A najlepiej jak dopuści sie do szemranego interesu krzykaczy ze dwóch z opozycji to wtedy ma sie ją "w kieszeni" i jest szansa swoje dopiąć.
Gmina = pomoc przedsiębiorczym radnym i wójtowi- czyli sobie , my na szarym końcu jesteśmy, zwłaszcza jak sie "kumpli" tam nie ma akurat przy korycie.
Znowu mafia wykańcza.
Ludzie tracą pracę, właściciele zdrowie. Potrwa to latami, wszystko padnie a na końcu gość dostanie swoje z odsetkami i bonusem za poniesione straty ale z naszej kieszeni.

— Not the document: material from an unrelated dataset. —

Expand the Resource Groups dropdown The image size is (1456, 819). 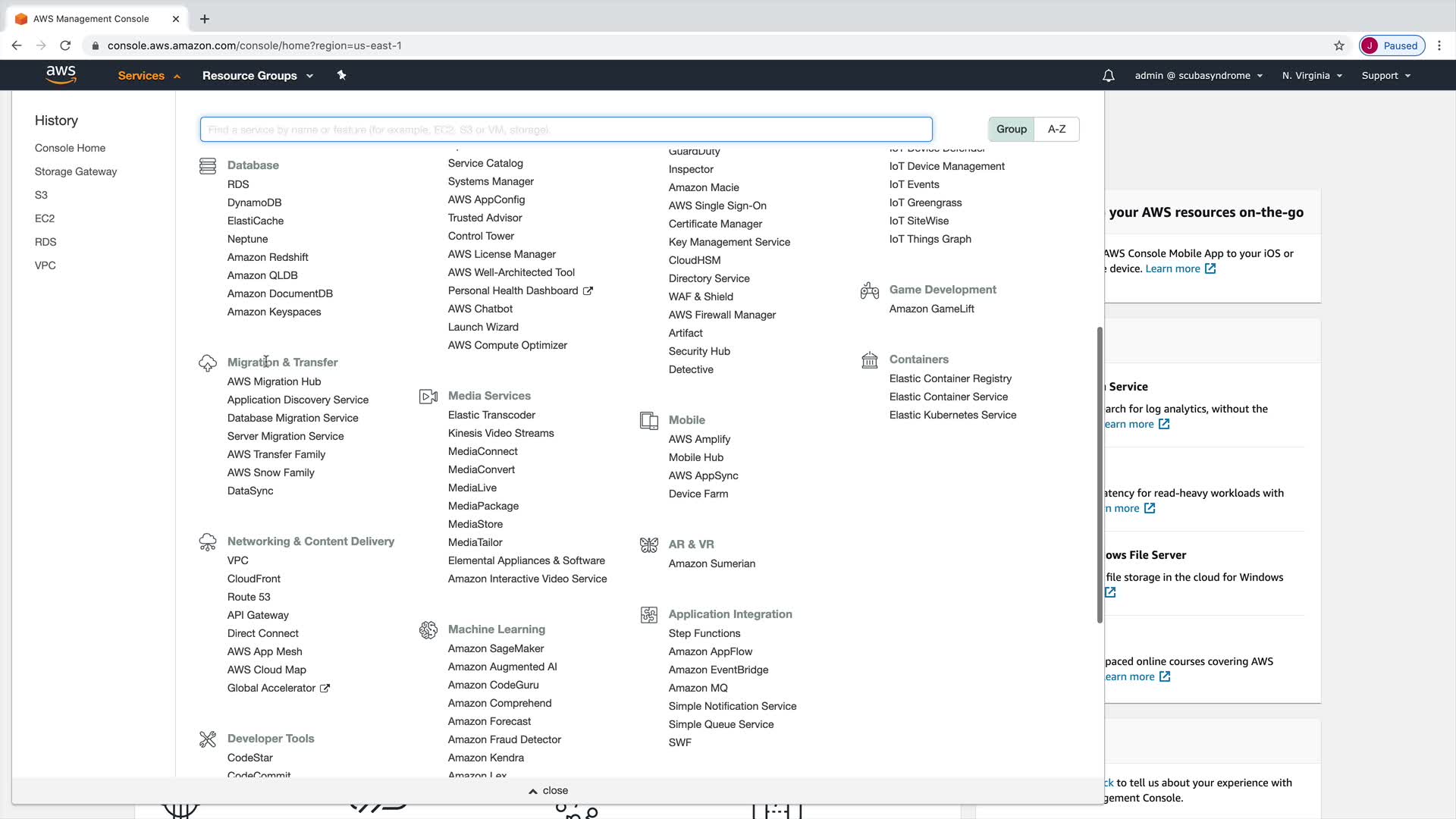[x=257, y=76]
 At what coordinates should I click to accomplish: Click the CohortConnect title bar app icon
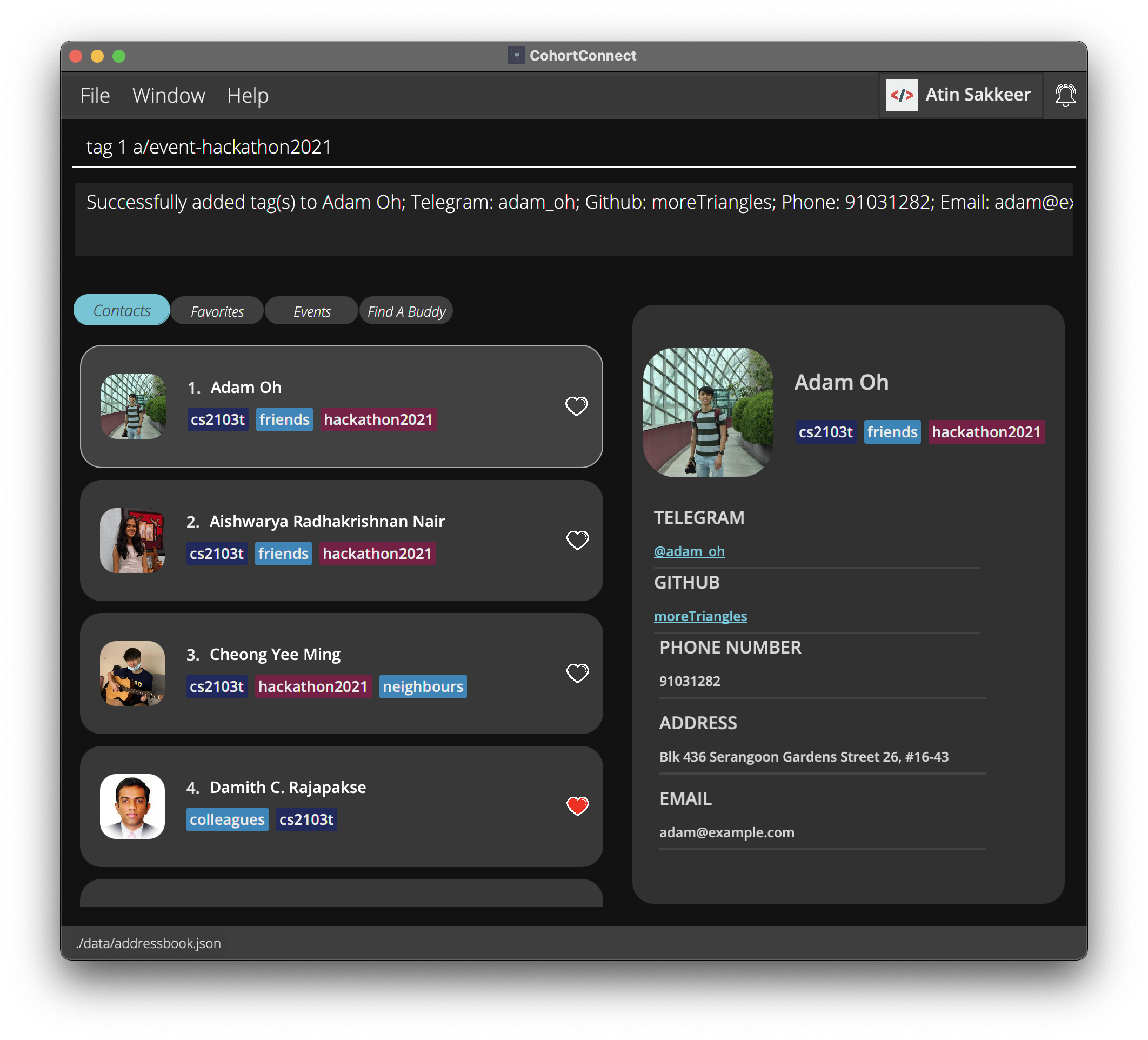click(516, 55)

Urzędasy jak zwykle- otrzepią sie i następnego dobić ruszą. Kurde co za kraj
Mnie się wydaje, że za mało promujemy polskie produkty. I nie tylko dotyczy to firm, bo one muszą mieć budżet na marketing, ale zobaczcie u nas na forum:
1. wątki o oponach, letnich i zimowych, warto jakby przy rekomendacjach i wyborach pisać o tym, czy dane opony zostały wyprodukowane w Polsce, Europie lub poza Europą.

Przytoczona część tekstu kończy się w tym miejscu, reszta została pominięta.